December 12, 1884 Friday 

December 12 Friday – Sam took a train from Buffalo at 12:30 A.M. and arrived at Ann Arbor, Mich. at 10 A.M. Sam wrote from Ann Arbor to Livy:

December 12, 1885 Saturday 

December 12 Saturday – The New York Critic printed an interview with Sam’s mother, Jane Clemens: Sam as a boy avoided school, though he enjoyed reading [Tenney 14].

December 12, 1886 Sunday

December 12 Sunday – William Dean Howells, back in Boston after attending the funeral of his sister in Ohio, wrote to Sam.

December 12, 1887 Monday 

December 12 Monday – Charles J. Devlin on Spring Valley Coal, Ill. letterhead acknowledged receipt of Sam’s letter and that they were transferring the books “over to the K. of L. Library” [MTP].

Check #  Payee  Amount  [Notes]

3935  Mrs.
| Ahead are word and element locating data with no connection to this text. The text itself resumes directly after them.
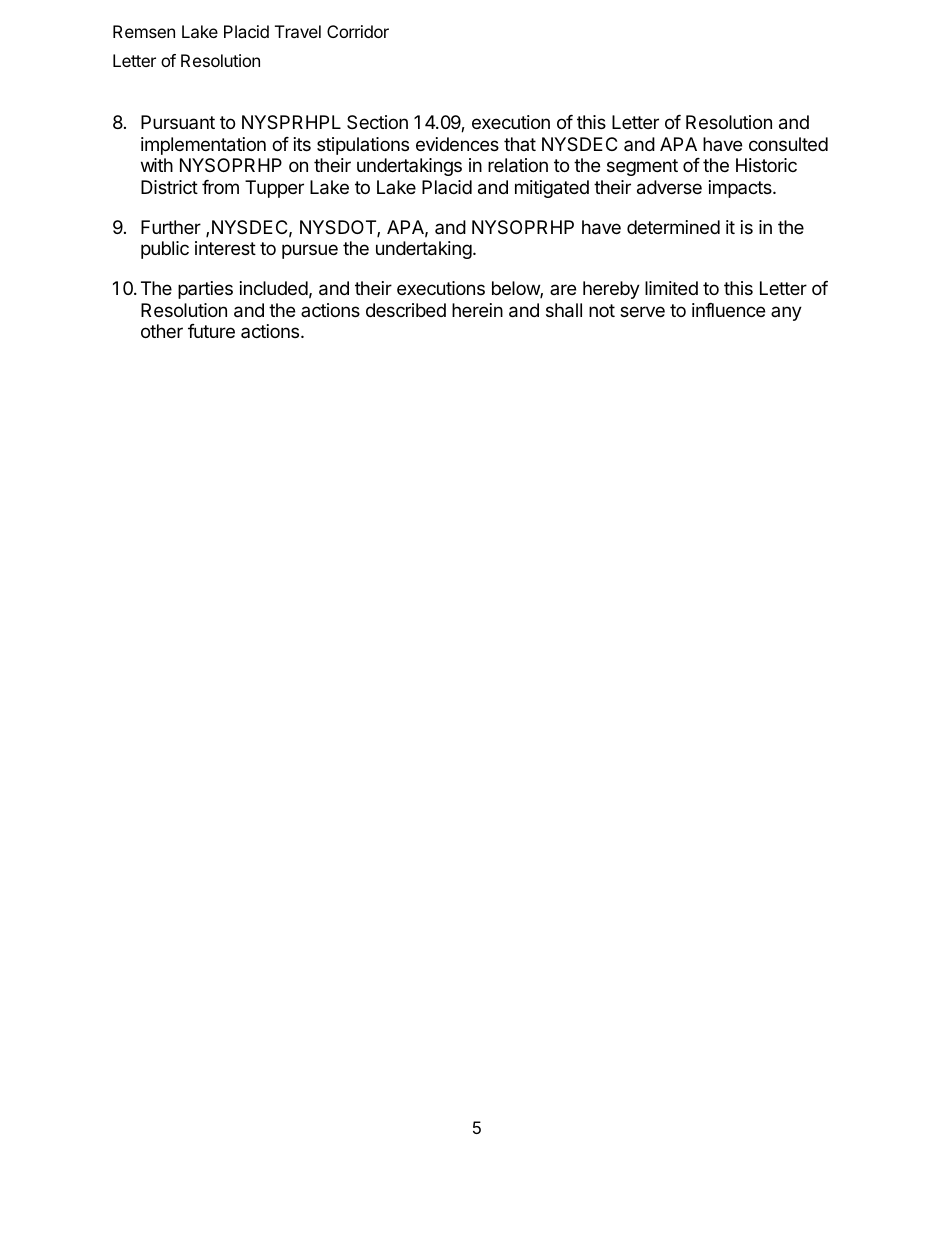 The width and height of the screenshot is (952, 1233). Describe the element at coordinates (673, 227) in the screenshot. I see `determined` at that location.
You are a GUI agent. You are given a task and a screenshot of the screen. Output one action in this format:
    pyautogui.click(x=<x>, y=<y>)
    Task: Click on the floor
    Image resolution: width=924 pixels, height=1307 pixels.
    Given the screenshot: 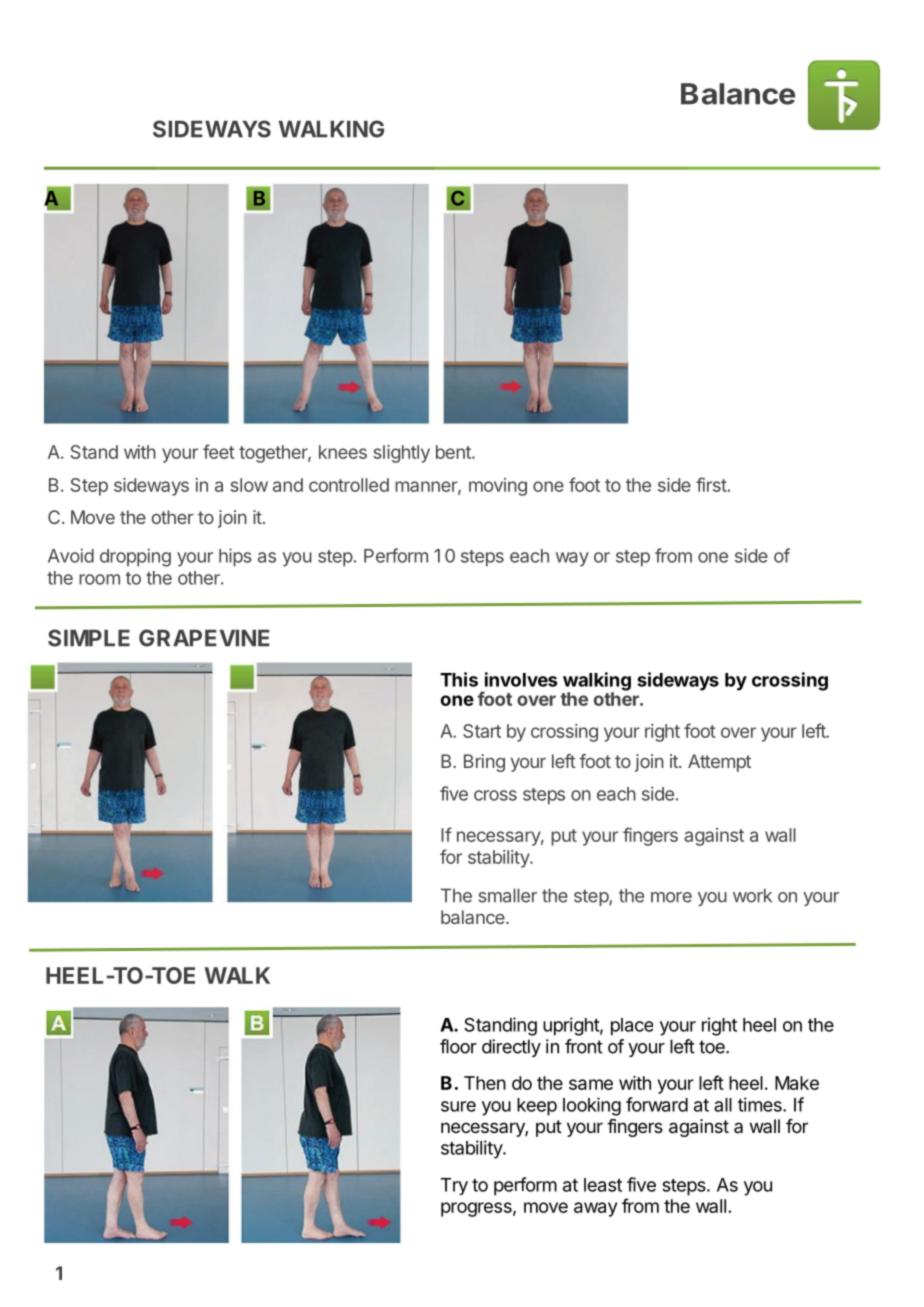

J.H. Barton  30.00

December 12, 1889 Thursday

December 12 Thursday – A day or two before, Livy wrote (letter not extant) to Col. John M. Wilson that Sam was too ill to keep his Dec. 14 engagement at West Point. Wilson answered on this day:

My dear Mr. Clemens:

      Mrs. C’s letter is just received and I regret that you are ill.

December 13, 1879 Saturday

December 13 Saturday  Sam read Robert Green Ingersoll’s Chicago speech to the young ladies at the Saturday Morning Club of Hartford [MTLE 4: 180].

Irving S. Upson wrote from Rutgers College to honor Sam with membership in their Literary Society [MTP].

December 13, 1880 Monday 

December 13 Monday – Sam wrote from Hartford to James R. Osgood. Sam placed a small order for two books and added,

“I’ve accepted invitation for supper in N.Y. midnight, 20th —they said you & Howells & Aldrich would be there” [MTLE 5: 225].

Sam’s “Letter to the Bazaar Bulletin” for a charity event in Buffalo, was reprinted in the Hartford Courant [Camfield, bibliog.].